Sie servierte mir ein Getränk in einer großen Tasse. Das Gefäß war der einzige Gegenstand im Raum, der nach oben „fiel". Entsprechend war die Öffnung der Tasse unten gerichtet, sowie auch der Spiegel der Flüssigkeit. Ich brauchte lange, bis es mir gelang daraus zu trinken.

Das Bemerkenswerte an ihr waren ihre Augen, in denen ich nur zu gerne versunken wäre. Das Bemerkenswerteste an ihr war ihre Schönheit, die wirklich makellos war. Das Bemerkenswerteste an ihr war ihre Stimme, die voll und warm, und zugleich jugendlich frisch wirkte. Das Bemerkenswerteste ... Ich warf von unten einen Blick in die halb volle Tasse. Das Bemerkenswerteste an ihr waren ihre hochhackigen Schuhe an ihren perfekten Füßen. Und erst ihre Beine, die waren wirklich das Bemerkenswerteste an ihr. Die Tasse fiel zur Decke und zerschellte dort, die Lichter flackerten kurz.

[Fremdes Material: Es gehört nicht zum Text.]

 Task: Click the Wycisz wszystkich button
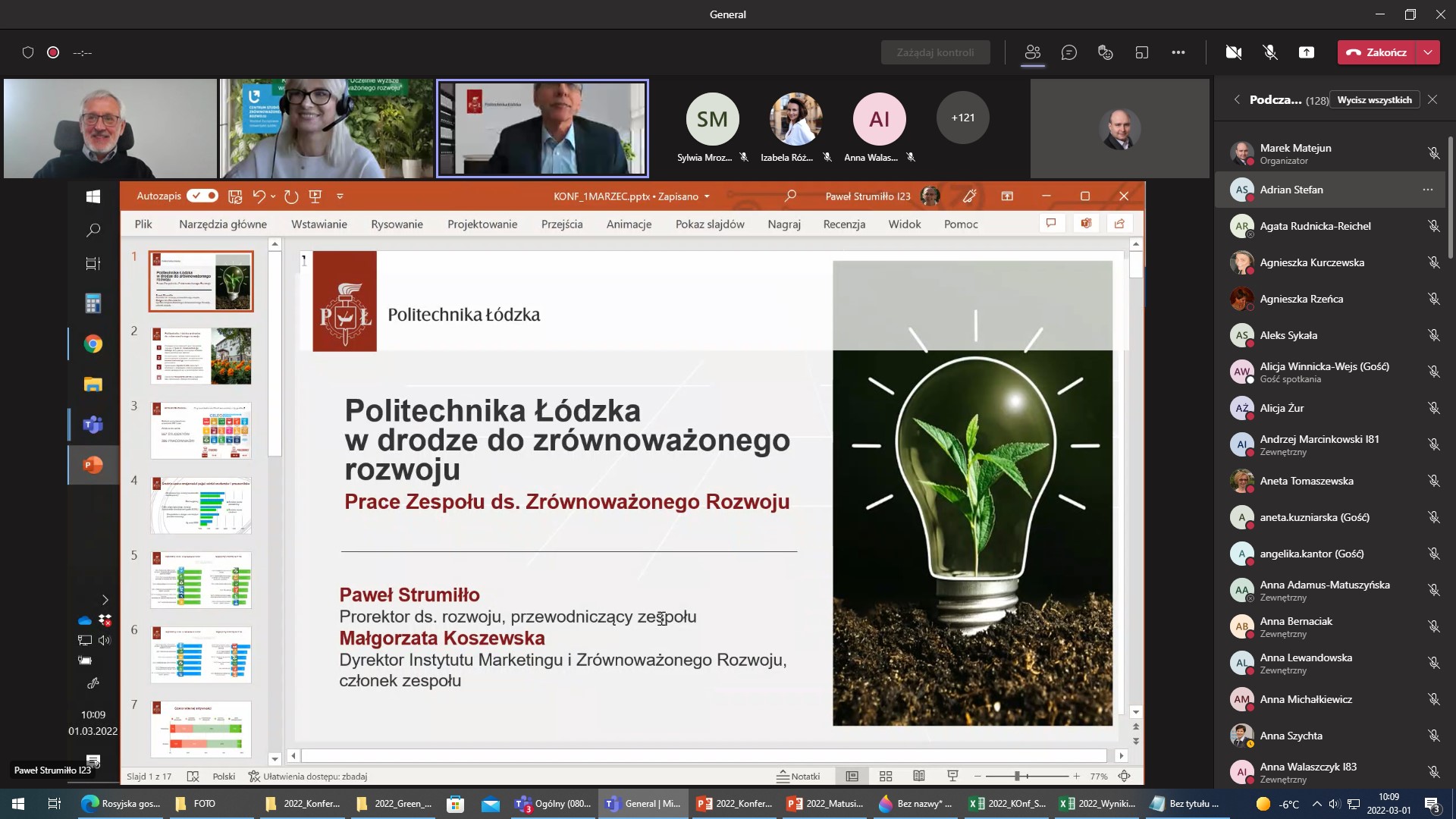tap(1375, 99)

Sie beugte sich über mich und küsste mich, mit ihren vollen, wunderbaren Lippen. Ich zitterte. Ihre schlanken Arme umfingen meine Schultern, ich sah ihre Zungenspitze, die sie lachend ein wenig herausgestreckt hatte. Ihr Blick kam etwas von unten herauf, da sie den Kopf gesenkt hielt. Sie musterte mich genau.

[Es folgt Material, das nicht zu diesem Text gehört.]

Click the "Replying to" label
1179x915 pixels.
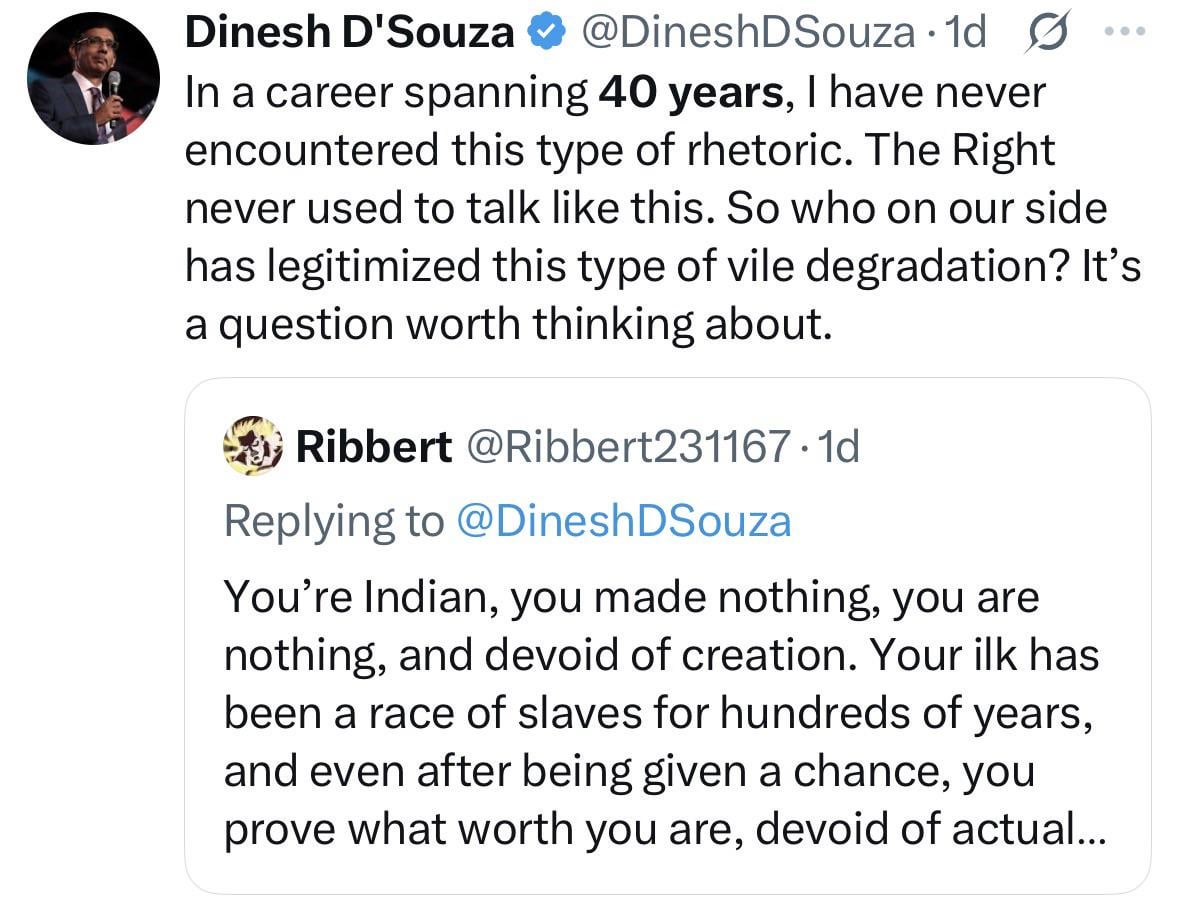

Ich lag auf dem Bett und sie auf mir, nackt, ekstatisch. Die Lichter umtanzten uns. Mir wurde leicht, sehr leicht und ein Gefühl schwoll an in meiner Brust.

Ja, ich liebte sie. Ich liebte sie so sehr, wie ich nichts und niemanden zuvor geliebt hatte. Ich hatte zuvor nie geliebt. Ich wusste gar nicht, was das ist, Liebe? Aber jetzt, ja jetzt wusste ich es nur zu genau. Ich hätte alles, wirklich alles für sie getan. Sie hätte es nur sagen müssen. Nur ein Wort.

„Wirst du alles für mich tun, alles, was ich möchte?" flüsterte sie. Es gab gar kein Zögern. „Ja, Jacqueline, ich tue alles für dich, alles, was du willst, alles .." Sie legte einen Finger auf meinen Mund „Ich weiß, pssst, sei still" Sie umfing meinen Kopf mit ihren Beinen, klemmte meinen Hals ein und hielt mich unter ihrer Decke gefangen. Immer fester schlossen sich ihre Beine um meinen Hals und mir war, als würde ich mich auflösen, mich verwandeln. So verging die Nacht.

Der Chemiesaal hatte sich in eine Eishölle verwandelt. Und zwar sprichwörtlich. Alles war von scharfen, großen Kristallen übersät. Inmitten einer großen Skulptur aus Eis konnte man das in Terror verzerrte Gesicht und die Gestalt der Chemie-Lehrerin erkennen. In ihren Händen hielt sie noch immer die Resultate der letzten Chemie-Arbeit. Sie wird die Noten verkündet haben, könnte man glauben. Vielleicht ist sie bei „A" wie „Arnoldsen, Claire" gestartet, aber nie bei „Z" wie „Ziemer, Roger" angekommen? Hatte sie noch das schlechte Resultat von „Wizard, Jacqueline" verlesen, die gar nicht anwesend war? Mit Heizstrahlern, warmem Wasser und Gasbrennern versuchte man den Block zu schmelzen, aber jede Hilfe kam zu spät.

Ich selbst hatte das getan, ich, denn es war mir aufgetragen worden. Ich hatte geschworen, zu gehorchen. Sie hatte mich dazu befähigt, ich war ihr Instrument, ihr Ding, ihr Nichts. - So wie andere auch. Viele andere. Unerkannt. Gefügig und bereit die gemeinsten und niedrigsten Dienste zu verrichten, für sie, nur für SIE!